*Page extract:*
* start *

The sun is out and the flowers are blooming in Strasbourg, which can only mean one thing — it’s time to make summer plans.

For some students, that means securing internships and summer jobs back in the U.S. For others, including me, that means finding ways to travel and volunteer in Europe until the day our visas expire.

I chose to study abroad during my sophomore year partially in order to spend a few weeks of the summer exploring France before the pressures of interning and networking set in for real after junior year. Accordingly, I’ve been spending the past few weeks finding programs and volunteer opportunities to fill up the nearly two months between the end of the semester and my flight home.

One popular low-cost summer experience with abroad students is farming with World Wide Opportunities on Organic Farms. Through WWOOF, the young and restless (and broke) can exchange labor for meals and a place to stay. This labor can involve anything from building fences to selling produce at markets, and the farms can have everything from fruits and vegetables, to llamas and beehives.

For me, finding a farm to live on for part of the summer involved asking myself a lot of questions like, “what exactly is a dry toilet?” and “would I get along with a donkey?”



Ultimately, I decided to take the plunge, and recently arranged to spend about two weeks on a fruit and vegetable farm in Aquitaine with chickens, horses, a cat, a dog, a pig and some fellow travelers.

Students willing to go a little farther off the beaten path can also find opportunities outside organizations like WWOOF. For example, I Googled “volunteer opportunities in France” on a whim and five search results pages later, I found a bed and breakfast in Allier in Central France where I can stay for next to nothing in exchange for working in the garden and around the house.

And for those not completely burned out with academia by the end of the semester, many universities — both American and French — run brief summer programs abroad. These programs offer a chance to repeat a curtailed version of the study abroad experience in a new city — or even a new country.

Grabbing at alternative summer opportunities enables students to experience Europe on their own terms. Programs like Syracuse University Abroad help ease students into life in a new country, but after a semester of transitioning, the summer offers students a window of time to travel alone, explore new parts of their chosen country and maybe even learn how to clean out a chicken coop.

* end *

*Material for the task:*
* start *

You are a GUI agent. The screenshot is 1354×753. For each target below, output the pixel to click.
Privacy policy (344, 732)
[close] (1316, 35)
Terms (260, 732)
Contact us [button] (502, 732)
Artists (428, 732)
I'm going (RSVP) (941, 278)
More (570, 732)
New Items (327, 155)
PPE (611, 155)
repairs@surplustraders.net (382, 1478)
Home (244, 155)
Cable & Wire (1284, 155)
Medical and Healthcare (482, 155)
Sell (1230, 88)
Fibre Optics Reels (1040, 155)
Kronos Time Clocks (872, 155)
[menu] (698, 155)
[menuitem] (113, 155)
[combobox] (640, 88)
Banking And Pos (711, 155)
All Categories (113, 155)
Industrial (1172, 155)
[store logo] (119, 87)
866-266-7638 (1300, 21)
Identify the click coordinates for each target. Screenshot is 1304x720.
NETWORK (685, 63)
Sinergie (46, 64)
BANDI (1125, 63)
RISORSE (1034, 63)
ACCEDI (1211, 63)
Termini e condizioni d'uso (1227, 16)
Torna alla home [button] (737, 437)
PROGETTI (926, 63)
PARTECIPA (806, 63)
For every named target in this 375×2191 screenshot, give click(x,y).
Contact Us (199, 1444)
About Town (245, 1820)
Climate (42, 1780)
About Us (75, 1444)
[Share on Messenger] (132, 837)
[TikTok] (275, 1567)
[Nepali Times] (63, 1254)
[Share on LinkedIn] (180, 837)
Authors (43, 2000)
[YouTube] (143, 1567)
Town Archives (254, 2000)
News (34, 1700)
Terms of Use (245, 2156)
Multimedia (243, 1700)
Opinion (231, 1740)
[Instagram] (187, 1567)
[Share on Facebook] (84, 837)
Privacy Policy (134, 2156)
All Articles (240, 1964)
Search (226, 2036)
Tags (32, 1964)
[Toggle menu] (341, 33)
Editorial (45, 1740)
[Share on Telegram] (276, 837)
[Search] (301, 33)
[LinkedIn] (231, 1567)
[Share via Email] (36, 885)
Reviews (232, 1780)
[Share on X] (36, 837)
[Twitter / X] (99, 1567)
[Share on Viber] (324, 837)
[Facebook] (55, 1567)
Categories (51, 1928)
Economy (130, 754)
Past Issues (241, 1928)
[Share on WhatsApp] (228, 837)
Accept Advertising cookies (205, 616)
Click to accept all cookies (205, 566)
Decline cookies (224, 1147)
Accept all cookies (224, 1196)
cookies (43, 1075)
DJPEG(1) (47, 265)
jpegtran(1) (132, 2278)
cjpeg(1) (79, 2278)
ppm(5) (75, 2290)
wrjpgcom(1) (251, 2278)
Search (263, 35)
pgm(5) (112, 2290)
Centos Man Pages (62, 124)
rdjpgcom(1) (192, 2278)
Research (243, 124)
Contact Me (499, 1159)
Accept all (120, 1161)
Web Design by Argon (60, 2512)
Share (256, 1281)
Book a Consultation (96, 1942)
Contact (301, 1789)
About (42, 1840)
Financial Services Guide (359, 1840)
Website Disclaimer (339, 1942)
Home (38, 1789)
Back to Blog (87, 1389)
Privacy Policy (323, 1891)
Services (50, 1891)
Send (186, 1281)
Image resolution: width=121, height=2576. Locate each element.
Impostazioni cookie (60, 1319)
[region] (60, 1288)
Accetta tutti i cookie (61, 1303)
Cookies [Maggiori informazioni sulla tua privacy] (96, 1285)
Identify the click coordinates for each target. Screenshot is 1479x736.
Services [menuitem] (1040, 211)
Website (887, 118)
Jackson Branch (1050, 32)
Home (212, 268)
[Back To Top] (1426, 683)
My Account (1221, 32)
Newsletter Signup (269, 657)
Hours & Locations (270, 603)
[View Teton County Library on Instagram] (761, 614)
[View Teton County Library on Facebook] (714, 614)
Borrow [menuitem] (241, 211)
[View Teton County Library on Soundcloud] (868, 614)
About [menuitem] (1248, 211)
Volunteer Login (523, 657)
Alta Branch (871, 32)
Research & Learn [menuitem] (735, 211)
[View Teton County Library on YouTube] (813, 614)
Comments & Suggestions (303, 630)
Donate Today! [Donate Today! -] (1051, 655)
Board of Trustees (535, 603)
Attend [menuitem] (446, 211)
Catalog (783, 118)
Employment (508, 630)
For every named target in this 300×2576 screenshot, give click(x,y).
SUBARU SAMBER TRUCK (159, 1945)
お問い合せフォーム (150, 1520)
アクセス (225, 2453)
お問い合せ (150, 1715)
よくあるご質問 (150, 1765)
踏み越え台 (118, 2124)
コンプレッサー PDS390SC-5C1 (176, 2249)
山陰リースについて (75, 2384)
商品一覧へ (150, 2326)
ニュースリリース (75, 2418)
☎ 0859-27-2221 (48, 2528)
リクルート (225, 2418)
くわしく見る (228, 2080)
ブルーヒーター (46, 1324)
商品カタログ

* end *

*Set exercise 1:*
Starting with the line in the entries that contains "[View Teton County Library on Facebook]" and going on through the last line of the entries, write every line out again, requests included, and shift each coordinate by adding 118 to both its x and y values.
*Set exercise 2:*
Pick up the essay about summer plans while studying abroad in France after its final sentence and continue it.
The essay and the entries were taken from two unrelated sources.

*Task answer 1:*
[View Teton County Library on Facebook] (832, 732)
Borrow [menuitem] (359, 329)
[View Teton County Library on Soundcloud] (986, 732)
About [menuitem] (1366, 329)
Volunteer Login (641, 775)
Alta Branch (989, 150)
Research & Learn [menuitem] (853, 329)
[View Teton County Library on YouTube] (931, 732)
Comments & Suggestions (421, 748)
Donate Today! [Donate Today! -] (1169, 773)
Board of Trustees (653, 721)
Attend [menuitem] (564, 329)
Catalog (901, 236)
Employment (626, 748)
For every named target in this 300×2576 screenshot, give click(x,y).
SUBARU SAMBER TRUCK (277, 2063)
お問い合せフォーム (268, 1638)
アクセス (343, 2571)
お問い合せ (268, 1833)
よくあるご質問 (268, 1883)
踏み越え台 (236, 2242)
コンプレッサー PDS390SC-5C1 (294, 2367)
山陰リースについて (193, 2502)
商品一覧へ (268, 2444)
ニュースリリース (193, 2536)
☎ 0859-27-2221 (166, 2646)
リクルート (343, 2536)
くわしく見る (346, 2198)
ブルーヒーター (164, 1442)
商品カタログ

*Task answer 2:*
For me, testing my independence abroad was one major motivation to stick around in Europe after the semester ends.

Exploring during the summer is also a chance to meet new people. It can be hard to maintain relationships with French students while taking a full course load and traveling on weekends. Volunteering abroad allows you to meet people other than students and get to know the country of your choice outside the classroom context.

Making summer plans that involve everything from studying in Paris to farming in Aquitaine makes it harder than ever to focus on the end-of-semester cramming. At the same time, it can make me even more nostalgic for the comforts of home (my family, my dog, my Ford, my brand of coffee) that I won’t be able to see for an added few weeks after the semester ends.

Like college in general, studying abroad represents a small window of time when students have the independence to fend for themselves without the adult responsibilities of mortgages and real jobs. It’s not every day you get to camp out at an organic farm in France. So, until my visa expires, I’ll be making the most of it.

Maggie Cregan is a sophomore history and magazine journalism major. From Cleveland to Syracuse to Strasbourg, she enjoys rocking out and getting hopelessly lost. If you want to talk to her about this column, or are Keith Richards, reach her at [email protected] and follow her on Twitter at @MaggieCregan_SU.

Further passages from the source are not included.